What is expected: Below are some records. Print exactly the lines between the one holding "The width and height of the screenshot is (704, 598)." and the one holding "The width and height of the screenshot is (720, 456).", inclusive, and nothing else.

Dataset records:
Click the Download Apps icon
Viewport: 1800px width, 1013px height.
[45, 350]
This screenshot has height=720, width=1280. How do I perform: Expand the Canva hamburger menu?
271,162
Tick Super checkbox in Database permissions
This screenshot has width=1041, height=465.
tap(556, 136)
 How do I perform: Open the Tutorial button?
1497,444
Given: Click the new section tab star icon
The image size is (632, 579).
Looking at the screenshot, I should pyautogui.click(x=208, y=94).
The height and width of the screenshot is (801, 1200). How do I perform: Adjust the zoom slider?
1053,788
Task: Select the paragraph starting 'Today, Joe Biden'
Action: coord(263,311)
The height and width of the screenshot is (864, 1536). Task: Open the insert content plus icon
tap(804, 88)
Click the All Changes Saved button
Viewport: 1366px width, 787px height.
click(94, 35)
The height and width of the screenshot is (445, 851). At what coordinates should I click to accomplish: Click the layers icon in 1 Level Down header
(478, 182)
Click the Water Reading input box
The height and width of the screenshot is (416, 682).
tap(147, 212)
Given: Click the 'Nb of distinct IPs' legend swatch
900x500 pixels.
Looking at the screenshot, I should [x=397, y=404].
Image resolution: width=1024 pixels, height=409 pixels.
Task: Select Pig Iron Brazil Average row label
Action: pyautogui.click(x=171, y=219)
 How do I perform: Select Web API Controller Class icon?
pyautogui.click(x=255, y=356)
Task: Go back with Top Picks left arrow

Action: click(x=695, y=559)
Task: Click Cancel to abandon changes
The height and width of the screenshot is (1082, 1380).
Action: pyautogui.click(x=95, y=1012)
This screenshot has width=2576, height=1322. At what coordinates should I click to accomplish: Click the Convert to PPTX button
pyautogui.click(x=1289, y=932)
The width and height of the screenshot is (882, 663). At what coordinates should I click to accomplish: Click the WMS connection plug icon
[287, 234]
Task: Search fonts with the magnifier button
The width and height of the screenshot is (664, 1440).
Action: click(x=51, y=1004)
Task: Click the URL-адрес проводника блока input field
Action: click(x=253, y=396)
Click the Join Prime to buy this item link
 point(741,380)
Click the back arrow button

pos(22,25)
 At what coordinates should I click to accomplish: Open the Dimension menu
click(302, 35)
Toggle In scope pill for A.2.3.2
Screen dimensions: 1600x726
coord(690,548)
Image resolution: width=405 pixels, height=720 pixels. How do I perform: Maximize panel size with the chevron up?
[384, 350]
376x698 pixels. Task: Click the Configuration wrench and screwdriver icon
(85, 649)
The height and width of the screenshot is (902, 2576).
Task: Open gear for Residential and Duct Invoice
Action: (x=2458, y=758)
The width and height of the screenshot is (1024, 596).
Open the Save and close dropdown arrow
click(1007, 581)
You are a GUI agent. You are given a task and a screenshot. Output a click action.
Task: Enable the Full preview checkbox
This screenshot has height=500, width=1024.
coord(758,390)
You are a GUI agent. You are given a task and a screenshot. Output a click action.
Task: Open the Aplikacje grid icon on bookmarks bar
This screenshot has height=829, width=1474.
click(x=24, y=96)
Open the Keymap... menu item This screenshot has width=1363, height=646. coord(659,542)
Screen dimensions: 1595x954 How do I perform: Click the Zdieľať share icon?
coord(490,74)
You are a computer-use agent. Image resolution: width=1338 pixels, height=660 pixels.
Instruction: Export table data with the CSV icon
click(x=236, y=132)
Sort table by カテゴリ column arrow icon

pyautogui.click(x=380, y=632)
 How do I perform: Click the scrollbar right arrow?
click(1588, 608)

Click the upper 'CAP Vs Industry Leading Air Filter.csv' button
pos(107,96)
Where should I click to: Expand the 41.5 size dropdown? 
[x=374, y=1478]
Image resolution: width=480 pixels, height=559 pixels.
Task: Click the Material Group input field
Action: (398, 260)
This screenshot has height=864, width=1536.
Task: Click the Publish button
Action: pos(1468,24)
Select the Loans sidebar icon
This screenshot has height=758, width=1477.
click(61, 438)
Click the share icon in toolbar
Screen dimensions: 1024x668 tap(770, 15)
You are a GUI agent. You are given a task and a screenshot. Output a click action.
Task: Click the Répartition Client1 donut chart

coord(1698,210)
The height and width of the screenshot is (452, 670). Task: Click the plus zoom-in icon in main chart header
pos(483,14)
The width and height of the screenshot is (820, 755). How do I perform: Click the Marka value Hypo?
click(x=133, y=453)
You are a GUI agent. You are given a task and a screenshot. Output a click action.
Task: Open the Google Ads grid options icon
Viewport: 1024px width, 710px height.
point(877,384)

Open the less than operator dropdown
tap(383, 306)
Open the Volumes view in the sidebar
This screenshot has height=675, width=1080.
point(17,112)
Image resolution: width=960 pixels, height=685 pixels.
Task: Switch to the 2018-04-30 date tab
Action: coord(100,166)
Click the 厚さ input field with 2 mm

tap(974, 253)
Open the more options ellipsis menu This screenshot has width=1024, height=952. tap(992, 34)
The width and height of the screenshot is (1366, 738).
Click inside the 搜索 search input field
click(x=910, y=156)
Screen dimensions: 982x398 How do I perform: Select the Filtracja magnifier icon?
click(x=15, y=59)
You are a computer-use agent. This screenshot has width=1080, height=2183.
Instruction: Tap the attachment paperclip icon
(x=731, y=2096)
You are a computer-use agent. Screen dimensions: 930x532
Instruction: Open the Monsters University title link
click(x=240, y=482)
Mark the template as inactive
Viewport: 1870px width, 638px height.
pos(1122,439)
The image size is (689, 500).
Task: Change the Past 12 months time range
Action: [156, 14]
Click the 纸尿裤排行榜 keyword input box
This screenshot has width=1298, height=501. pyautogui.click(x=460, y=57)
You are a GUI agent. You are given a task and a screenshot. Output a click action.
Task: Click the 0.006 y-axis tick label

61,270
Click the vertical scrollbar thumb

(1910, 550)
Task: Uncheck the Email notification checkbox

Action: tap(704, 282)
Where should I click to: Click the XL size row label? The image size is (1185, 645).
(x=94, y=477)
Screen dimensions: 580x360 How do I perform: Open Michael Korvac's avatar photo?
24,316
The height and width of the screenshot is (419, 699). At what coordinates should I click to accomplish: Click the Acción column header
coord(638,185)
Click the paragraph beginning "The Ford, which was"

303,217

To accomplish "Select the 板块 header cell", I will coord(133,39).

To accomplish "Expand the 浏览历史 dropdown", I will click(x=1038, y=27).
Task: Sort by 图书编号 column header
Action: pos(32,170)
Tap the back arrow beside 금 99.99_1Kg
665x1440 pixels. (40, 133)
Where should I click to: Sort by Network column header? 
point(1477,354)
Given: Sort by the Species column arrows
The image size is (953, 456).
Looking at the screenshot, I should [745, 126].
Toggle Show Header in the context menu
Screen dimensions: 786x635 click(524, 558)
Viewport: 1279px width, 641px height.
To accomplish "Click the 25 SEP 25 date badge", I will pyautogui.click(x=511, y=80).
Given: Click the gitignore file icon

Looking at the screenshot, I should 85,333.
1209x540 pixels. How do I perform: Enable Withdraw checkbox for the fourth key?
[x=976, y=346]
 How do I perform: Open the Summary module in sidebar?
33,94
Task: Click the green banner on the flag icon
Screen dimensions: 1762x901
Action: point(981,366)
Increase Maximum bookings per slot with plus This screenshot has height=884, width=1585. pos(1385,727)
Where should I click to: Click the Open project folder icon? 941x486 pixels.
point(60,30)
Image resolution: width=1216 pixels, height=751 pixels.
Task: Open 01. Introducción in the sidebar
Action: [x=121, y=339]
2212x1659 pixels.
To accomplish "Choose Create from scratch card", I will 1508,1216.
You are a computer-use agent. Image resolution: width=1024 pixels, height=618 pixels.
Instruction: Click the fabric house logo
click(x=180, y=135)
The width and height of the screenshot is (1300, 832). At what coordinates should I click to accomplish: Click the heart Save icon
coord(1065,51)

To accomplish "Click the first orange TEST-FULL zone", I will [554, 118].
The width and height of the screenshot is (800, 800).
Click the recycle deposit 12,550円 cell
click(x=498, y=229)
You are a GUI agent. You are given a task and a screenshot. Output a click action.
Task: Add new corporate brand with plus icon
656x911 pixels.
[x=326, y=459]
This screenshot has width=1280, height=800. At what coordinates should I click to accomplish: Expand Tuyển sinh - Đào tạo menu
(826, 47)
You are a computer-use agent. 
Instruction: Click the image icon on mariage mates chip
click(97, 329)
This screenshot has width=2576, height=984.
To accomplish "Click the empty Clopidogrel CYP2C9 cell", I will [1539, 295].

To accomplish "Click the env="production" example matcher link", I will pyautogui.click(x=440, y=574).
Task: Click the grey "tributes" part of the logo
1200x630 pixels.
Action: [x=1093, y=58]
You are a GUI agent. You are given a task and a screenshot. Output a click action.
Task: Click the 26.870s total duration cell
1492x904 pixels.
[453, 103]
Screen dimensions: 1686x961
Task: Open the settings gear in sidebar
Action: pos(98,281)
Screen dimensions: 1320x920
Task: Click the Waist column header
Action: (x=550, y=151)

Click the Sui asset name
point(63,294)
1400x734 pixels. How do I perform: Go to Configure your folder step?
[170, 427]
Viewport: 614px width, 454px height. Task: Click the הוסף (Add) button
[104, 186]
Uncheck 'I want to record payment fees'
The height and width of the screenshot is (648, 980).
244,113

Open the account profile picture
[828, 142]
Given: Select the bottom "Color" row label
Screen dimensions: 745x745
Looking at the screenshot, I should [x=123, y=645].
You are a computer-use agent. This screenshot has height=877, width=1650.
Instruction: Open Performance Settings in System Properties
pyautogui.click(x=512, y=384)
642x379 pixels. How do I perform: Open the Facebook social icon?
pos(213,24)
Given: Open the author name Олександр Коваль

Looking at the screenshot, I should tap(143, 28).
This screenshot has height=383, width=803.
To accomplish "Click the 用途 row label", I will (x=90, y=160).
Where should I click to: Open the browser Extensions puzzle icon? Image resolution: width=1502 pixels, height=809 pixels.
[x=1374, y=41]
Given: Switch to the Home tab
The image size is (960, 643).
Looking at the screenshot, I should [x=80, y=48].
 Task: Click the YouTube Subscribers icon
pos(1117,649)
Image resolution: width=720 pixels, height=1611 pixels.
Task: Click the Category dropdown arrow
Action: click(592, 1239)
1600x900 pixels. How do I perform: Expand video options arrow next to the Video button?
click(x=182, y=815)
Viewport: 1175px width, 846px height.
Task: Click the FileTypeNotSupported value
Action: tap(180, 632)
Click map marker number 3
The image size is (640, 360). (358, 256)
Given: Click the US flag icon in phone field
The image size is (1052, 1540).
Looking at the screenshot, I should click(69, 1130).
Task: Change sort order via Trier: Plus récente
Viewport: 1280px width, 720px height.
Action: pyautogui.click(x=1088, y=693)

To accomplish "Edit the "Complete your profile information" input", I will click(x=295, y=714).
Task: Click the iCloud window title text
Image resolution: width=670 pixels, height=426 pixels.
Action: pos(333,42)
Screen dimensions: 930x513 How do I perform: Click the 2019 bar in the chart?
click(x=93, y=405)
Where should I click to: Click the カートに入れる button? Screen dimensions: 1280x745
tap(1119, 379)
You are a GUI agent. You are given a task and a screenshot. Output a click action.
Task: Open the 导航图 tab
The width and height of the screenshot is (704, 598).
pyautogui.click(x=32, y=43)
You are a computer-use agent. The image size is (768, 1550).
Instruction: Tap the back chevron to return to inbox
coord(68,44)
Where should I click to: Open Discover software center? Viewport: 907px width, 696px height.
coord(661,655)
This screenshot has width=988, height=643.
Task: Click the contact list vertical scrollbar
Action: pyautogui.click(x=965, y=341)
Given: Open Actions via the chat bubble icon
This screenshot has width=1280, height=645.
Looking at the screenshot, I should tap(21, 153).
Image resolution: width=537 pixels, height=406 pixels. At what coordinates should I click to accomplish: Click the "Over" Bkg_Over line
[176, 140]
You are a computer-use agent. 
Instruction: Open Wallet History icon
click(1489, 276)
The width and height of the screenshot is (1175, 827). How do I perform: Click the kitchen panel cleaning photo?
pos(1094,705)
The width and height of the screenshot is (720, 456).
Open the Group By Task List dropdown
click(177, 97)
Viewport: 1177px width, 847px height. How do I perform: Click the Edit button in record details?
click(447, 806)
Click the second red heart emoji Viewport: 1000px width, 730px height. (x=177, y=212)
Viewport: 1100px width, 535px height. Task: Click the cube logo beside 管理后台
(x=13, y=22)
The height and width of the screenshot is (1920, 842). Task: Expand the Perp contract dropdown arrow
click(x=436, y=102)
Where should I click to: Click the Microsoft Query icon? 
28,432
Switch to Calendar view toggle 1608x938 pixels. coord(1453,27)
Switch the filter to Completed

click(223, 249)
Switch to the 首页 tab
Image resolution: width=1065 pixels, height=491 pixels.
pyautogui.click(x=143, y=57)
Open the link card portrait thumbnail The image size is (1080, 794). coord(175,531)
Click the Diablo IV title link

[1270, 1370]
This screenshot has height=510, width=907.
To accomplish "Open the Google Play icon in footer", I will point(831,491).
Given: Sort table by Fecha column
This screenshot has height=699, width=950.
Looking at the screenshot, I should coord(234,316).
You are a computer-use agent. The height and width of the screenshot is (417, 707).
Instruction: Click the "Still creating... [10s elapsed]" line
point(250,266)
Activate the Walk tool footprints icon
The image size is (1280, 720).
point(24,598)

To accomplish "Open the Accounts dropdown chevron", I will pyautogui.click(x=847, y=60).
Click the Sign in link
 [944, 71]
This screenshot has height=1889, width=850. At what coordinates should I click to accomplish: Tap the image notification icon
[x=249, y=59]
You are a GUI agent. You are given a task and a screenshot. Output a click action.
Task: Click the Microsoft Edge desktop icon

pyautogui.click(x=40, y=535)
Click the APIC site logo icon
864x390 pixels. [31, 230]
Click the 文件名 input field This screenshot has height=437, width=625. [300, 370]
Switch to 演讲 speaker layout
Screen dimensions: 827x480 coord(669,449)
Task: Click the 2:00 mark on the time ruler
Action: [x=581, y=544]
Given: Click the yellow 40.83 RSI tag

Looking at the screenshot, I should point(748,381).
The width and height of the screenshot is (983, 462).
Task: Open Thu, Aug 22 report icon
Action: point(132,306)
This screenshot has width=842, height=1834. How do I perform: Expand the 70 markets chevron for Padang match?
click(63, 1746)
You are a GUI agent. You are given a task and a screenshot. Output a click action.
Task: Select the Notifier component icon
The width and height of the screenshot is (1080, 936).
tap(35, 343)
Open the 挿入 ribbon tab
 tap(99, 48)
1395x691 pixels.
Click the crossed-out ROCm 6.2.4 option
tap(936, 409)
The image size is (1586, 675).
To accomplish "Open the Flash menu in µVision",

Response to the task:
The width and height of the screenshot is (704, 598).
pyautogui.click(x=32, y=43)
You are a computer-use agent. The image size is (768, 1550).
Instruction: Tap the back chevron to return to inbox
coord(68,44)
Where should I click to: Open Discover software center? Viewport: 907px width, 696px height.
coord(661,655)
This screenshot has width=988, height=643.
Task: Click the contact list vertical scrollbar
Action: pyautogui.click(x=965, y=341)
Given: Open Actions via the chat bubble icon
This screenshot has width=1280, height=645.
Looking at the screenshot, I should tap(21, 153).
Image resolution: width=537 pixels, height=406 pixels. At what coordinates should I click to accomplish: Click the "Over" Bkg_Over line
[176, 140]
You are a computer-use agent. 
Instruction: Open Wallet History icon
click(1489, 276)
The width and height of the screenshot is (1175, 827). How do I perform: Click the kitchen panel cleaning photo?
pos(1094,705)
The width and height of the screenshot is (720, 456).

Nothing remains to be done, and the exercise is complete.